-- The problem --
For each statement below, say yes or no according to the passage on quality improvement in India, and quote the words from the passage that decide it.
1. The special issue of Indian Pediatrics includes 14 research papers.
2. Collaborative networking in perinatal and neonatal care is well established in India.
3. Quality improvement approaches depend on giving front-line healthcare workers and managers the skills to identify and solve problems at their level.

Passage below:

Lessons from quality improvement approaches in India

India contributes to the largest numbers of global neonatal and under-five child deaths. Despite tremendous progress in reducing mortality and increasing access to health services through expansion in the infrastructure of the healthcare facilities and number of health care workers, gaps in care remain. Globally, it is widely acknowledged that improving the quality of healthcare, especially in the low- and middle-income countries, will be essential for achieving the health-related targets of the Sustainable Development Goals (SDG).(1)

Improving quality of care at the point of delivery can be made to the current healthcare delivery services through quality improvement techniques. Quality Improvement (QI) approaches rely on equipping front-line healthcare workers and managers with skills to identify and solve problems at their level. In India, there have been multiple quality improvement approaches used for maternal and child health in recent years, many with rich results and lessons learned.

This month, a special issue of Indian Pediatrics has been dedicated to the subject of ‘Better healthcare through quality improvement.’ The purpose of this series is to highlight mechanisms that can support healthcare providers in using various QI approaches and showcases some of the improvement projects undertaken in the country by different teams. This journal issue contains papers that (i) illustrate the cardinal principles of QI implementation; (ii) provide examples of how this approach has been used to address the six dimensions of quality in the Indian context; and (iii) describe some resources that can support health workers in using the QI tools. This issue comprises 14 research papers, two review articles, and three special articles. (2)

Some overarching lessons derived from this series on India’s experience of QI implementation for newborn health include:

* Leadership plays a crucial role in imbibing and sustaining QI. There is a need for local champions who drive the QI projects on day-to-day basis.

* The QI team must include all stakeholders who have knowledge of the key processes involved to ensure the right problems are addressed with accurate analyses and appropriate improvement approaches.

* Local adaption of standard guidelines to fit the context yields results; this requires teams who use PDSA cycles to change how they deliver care.

* Measurement is critical for improvement. Data collection and analysis for QI projects requires clear operational definitions and rigor to ensure validity. Measurements that are few but focused on providing direction to the processes of change are the sine qua non of data handling for QI projects.

An important facet of the improvement process is to find newer ideas for problem solving. Innovative solutions are needed to reach the interiors of India to educate health professionals in QI methodology and create a platform for sharing information. Collaborative networking, especially in perinatal and neonatal care, has been in a nascent stage in India, but there are opportunities for learning and sharing different care practices blossoming which must be capitalized on.


1The Lancet Quality of Care commission, Lancet Global Health 6 Sept 2018. NASEM Crossing the Quality Chasm, September 2018
2The Indian Pediatrics Journal has released a special issue on ‘Better Healthcare Through Quality Improvement’.It contains papers that illustrate the key principles of quality improvement implementation, provide practical examples of how this approach has been used to address quality in the Indian context, and describe some resources that can support health workers in using quality improvement methods.

End of Passage.
Data under study below:

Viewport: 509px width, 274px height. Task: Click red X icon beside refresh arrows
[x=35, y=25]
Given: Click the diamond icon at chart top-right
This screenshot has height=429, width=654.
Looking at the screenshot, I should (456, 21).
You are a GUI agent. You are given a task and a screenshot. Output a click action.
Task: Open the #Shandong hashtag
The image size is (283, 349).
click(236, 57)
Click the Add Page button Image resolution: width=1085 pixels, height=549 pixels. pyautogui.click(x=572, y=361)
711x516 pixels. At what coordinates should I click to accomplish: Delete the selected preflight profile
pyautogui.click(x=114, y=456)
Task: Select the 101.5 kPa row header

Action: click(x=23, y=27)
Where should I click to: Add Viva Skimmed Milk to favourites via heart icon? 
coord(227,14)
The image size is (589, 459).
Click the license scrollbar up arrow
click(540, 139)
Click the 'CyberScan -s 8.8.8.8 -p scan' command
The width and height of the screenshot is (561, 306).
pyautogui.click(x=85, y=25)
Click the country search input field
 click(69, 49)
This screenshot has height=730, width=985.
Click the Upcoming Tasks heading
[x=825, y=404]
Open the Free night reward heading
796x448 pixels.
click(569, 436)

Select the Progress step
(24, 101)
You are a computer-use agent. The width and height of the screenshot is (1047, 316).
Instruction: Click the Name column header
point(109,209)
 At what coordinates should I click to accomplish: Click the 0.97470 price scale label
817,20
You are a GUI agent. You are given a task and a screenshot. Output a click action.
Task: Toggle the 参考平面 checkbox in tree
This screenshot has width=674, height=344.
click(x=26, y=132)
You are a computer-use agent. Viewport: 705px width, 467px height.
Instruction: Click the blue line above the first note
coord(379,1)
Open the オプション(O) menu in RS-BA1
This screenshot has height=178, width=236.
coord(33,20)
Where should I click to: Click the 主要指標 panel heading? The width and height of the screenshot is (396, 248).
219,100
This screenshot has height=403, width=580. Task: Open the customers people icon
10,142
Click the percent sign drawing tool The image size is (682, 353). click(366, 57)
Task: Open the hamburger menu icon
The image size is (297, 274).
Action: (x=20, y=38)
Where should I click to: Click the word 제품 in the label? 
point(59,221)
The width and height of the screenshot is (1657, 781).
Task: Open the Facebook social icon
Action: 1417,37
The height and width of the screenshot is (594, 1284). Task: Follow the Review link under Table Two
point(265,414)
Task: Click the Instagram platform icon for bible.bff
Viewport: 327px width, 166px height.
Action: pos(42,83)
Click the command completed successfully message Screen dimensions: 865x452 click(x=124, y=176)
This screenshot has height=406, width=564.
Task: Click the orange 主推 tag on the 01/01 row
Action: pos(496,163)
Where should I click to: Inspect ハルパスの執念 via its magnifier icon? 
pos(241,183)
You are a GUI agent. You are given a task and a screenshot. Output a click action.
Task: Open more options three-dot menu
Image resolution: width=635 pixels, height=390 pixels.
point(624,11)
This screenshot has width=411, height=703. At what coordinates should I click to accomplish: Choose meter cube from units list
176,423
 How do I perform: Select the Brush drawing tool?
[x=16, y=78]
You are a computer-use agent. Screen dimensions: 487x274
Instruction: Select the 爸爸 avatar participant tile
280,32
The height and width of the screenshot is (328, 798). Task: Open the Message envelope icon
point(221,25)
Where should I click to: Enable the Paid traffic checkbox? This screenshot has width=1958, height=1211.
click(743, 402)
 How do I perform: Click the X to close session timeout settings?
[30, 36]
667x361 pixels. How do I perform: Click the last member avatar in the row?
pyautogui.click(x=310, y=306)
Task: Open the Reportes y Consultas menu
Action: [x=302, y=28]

End of Data under study.

-- Answer section --
1. Yes: "This issue comprises 14 research papers, two review articles, and three special articles."
2. No: "Collaborative networking, especially in perinatal and neonatal care, has been in a nascent stage in India"
3. Yes: "Quality Improvement (QI) approaches rely on equipping front-line healthcare workers and managers with skills to identify and solve problems at their level."